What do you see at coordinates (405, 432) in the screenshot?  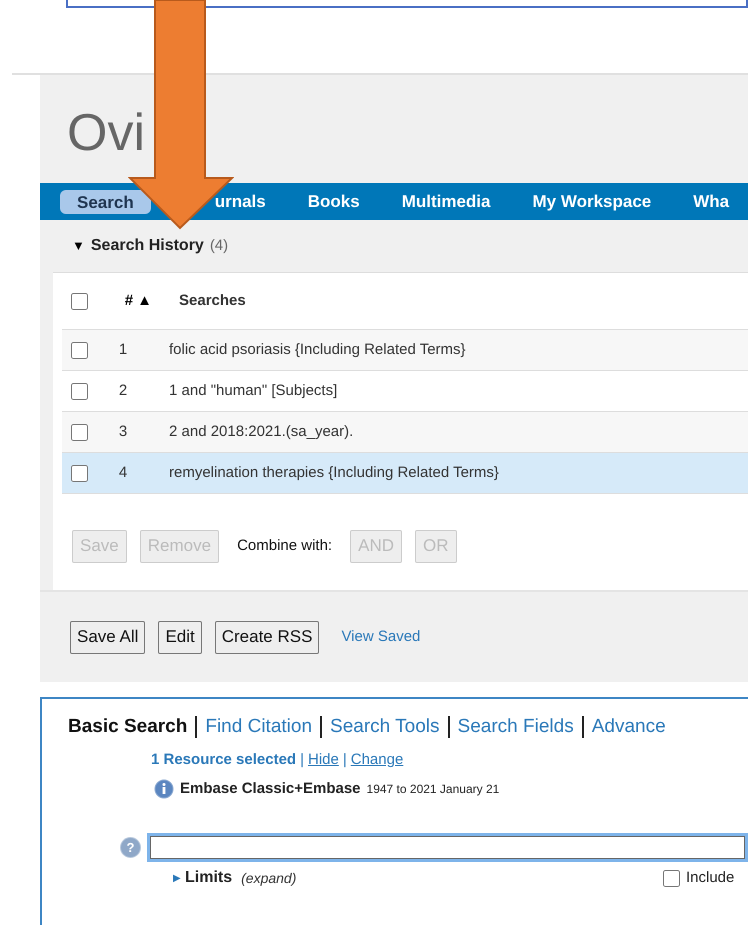 I see `history-row: 3 2 and 2018:2021.(sa_year).` at bounding box center [405, 432].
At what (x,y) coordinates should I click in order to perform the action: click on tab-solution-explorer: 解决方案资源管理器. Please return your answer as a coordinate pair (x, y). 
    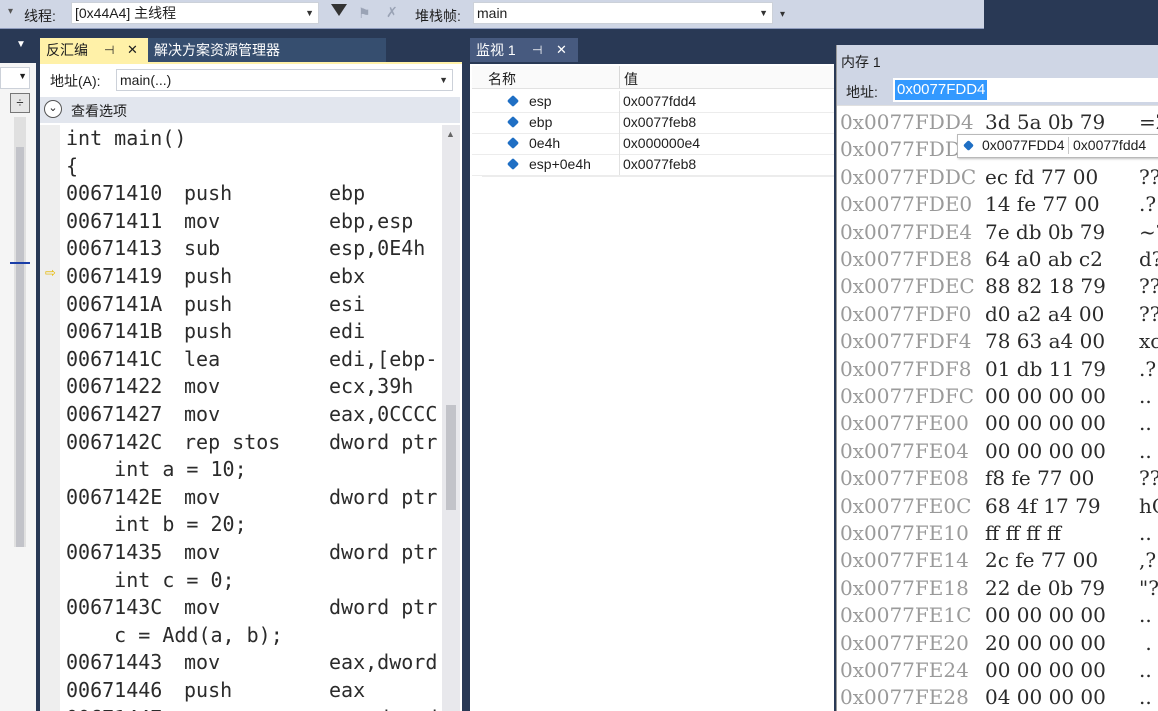
    Looking at the image, I should click on (267, 50).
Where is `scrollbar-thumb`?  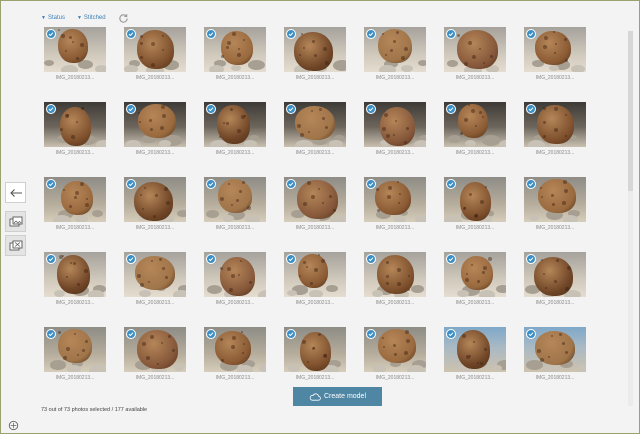 scrollbar-thumb is located at coordinates (630, 111).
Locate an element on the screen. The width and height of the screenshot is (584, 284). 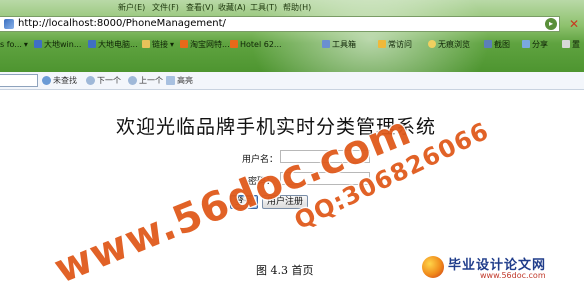
find-next-button: 下一个 is located at coordinates (104, 80).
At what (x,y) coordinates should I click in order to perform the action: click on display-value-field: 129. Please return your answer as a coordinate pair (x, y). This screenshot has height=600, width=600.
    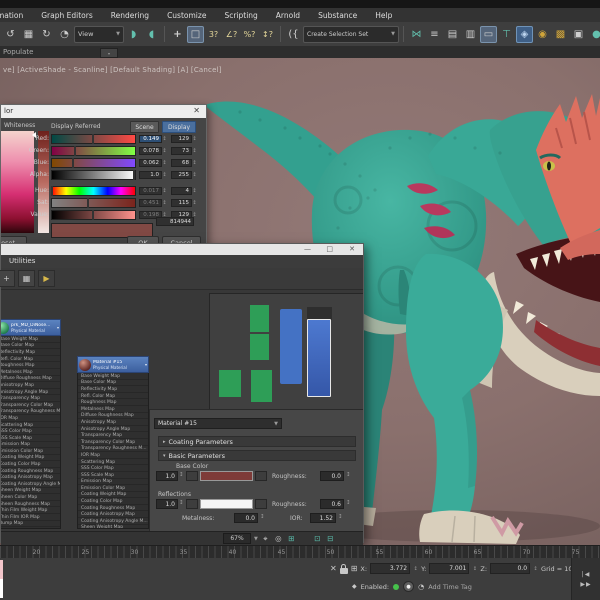
    Looking at the image, I should click on (182, 138).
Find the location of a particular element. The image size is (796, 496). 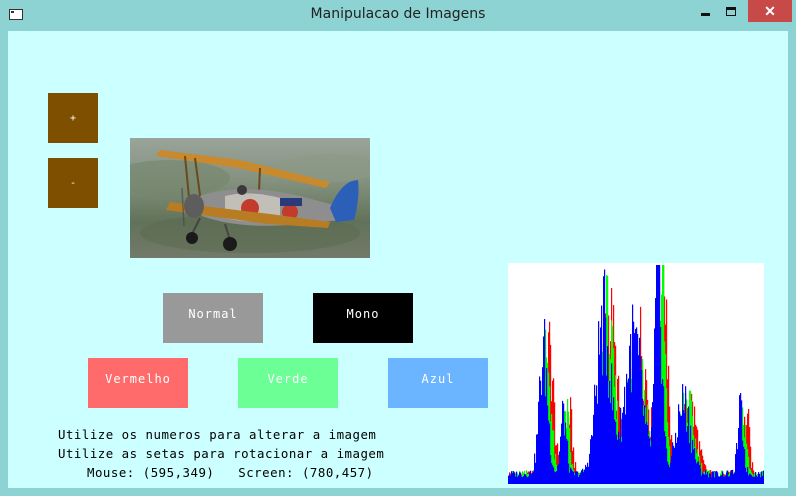

title-bar: Manipulacao de Imagens ✕ is located at coordinates (398, 16).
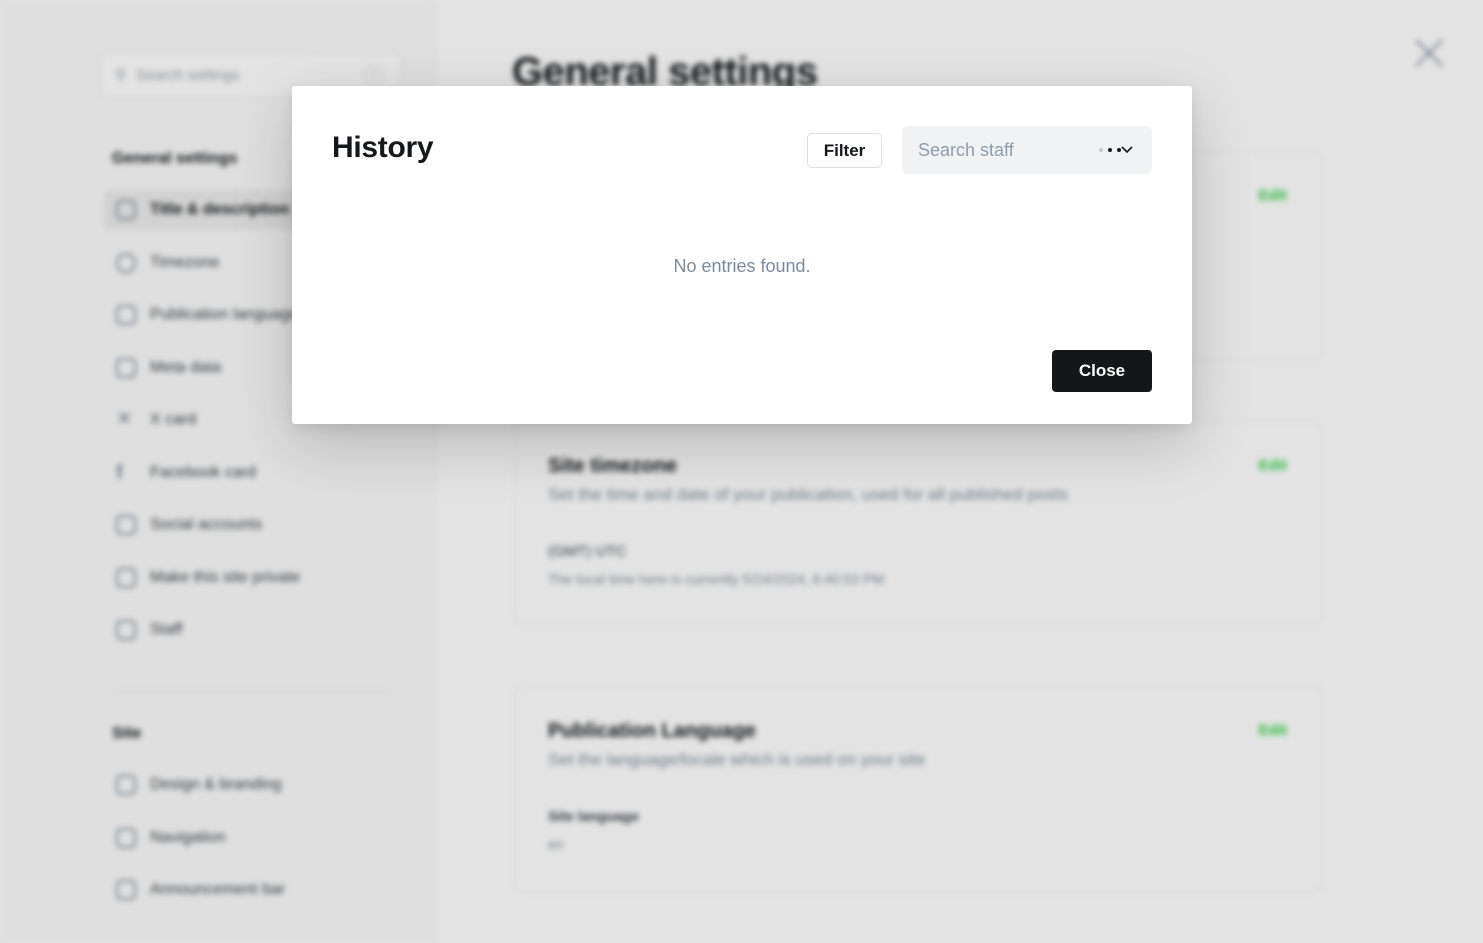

**YOUR TASK**:
Copy everything from the line containing "Find the location" down to the end of the records, word for word, with both ends included. Leave out the pictures.

**FINISHED EXERCISE**:
Find the location of a particular element. The image size is (796, 496). 

title-bar: Manipulacao de Imagens ✕ is located at coordinates (398, 16).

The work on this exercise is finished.